Big data has already made fundamental changes to the way businesses operate. There are huge advantages for companies who can derive value from their data, but these opportunities come with challenges, too. For some, this is the challenge of acquiring data from new sources. For others, it is the task of building a scalable infrastructure that can manage the data in aggregate. For a brave few, it means extracting value from the data by implementing advanced analytic techniques and tools.

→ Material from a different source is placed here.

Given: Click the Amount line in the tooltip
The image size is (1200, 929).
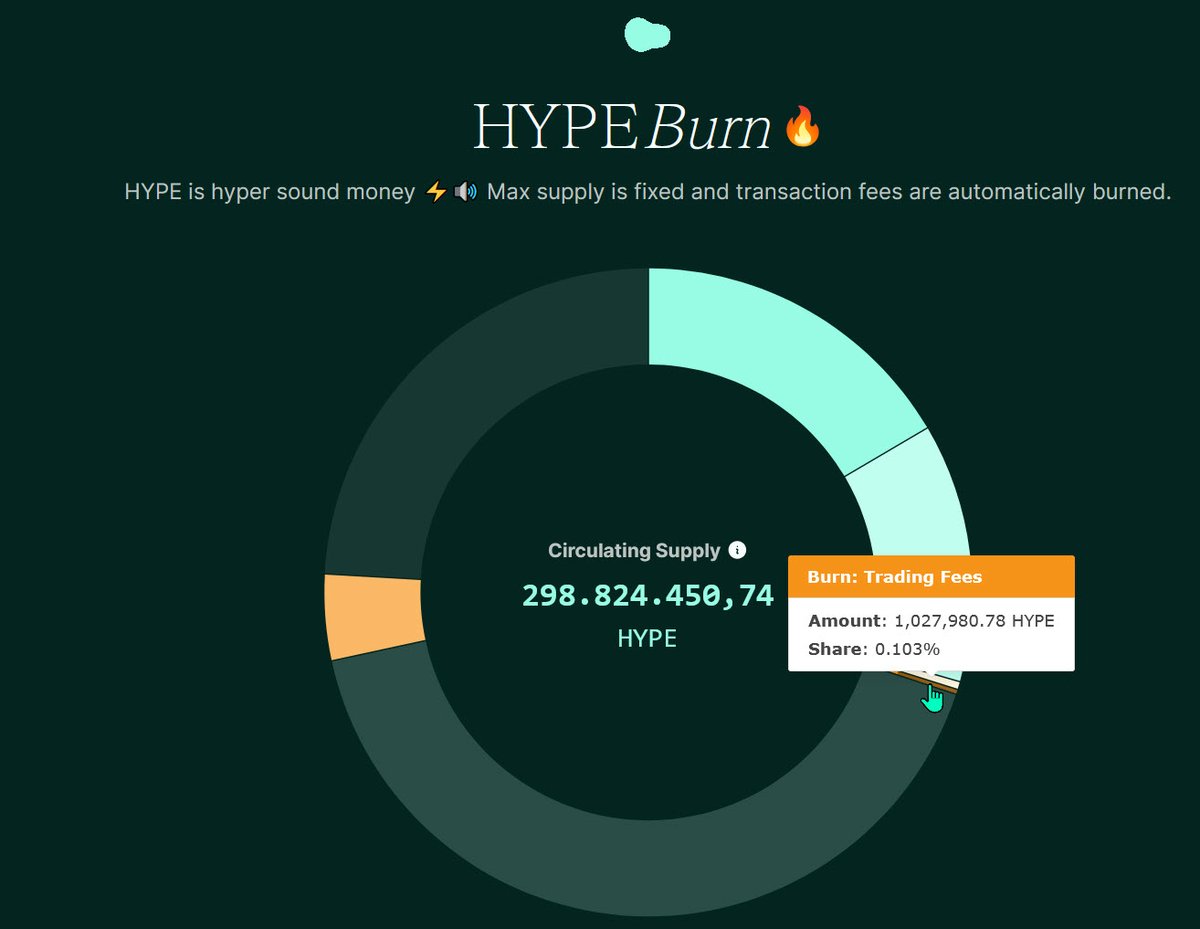Looking at the screenshot, I should [930, 621].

For cloud service providers (CSPs) whose business depends upon solving these challenges, the scale of online user-generated data inspired the development of a radically different hardware for datacenter infrastructure and a new kind of software for orchestrating workloads intelligently and efficiently on that infrastructure. When these cloud computing technologies – designed to increase datacenter automation -- were released to the open source community, they spawned projects such as Docker*, Kubernetes* and Mesos*. At the same time, CSPs developed data storage and processing software that could handle the speed and scale of human-generated data. Apache Hadoop* and Spark* are children of these Big Data technologies. The concurrent rise of Data Science as a profession stems from the acute need to detect signal in the noise of this ever-increasing flood of data.
We now face a wave of data generation that is several orders of magnitude greater than the cumulative tracks of surfers, shoppers, and their social networks. We look with awe upon the data generated by smart phones, driverless cars, industrial drones, cube satellites, smart meters, surveillance cameras, and millions of other things that now populate the Internet. And after the shock subsides, we realize that the level of automation that allowed us to manage data in the cloud era must now scale several-fold in order to analyze data in the era of the Internet of Things (IoT).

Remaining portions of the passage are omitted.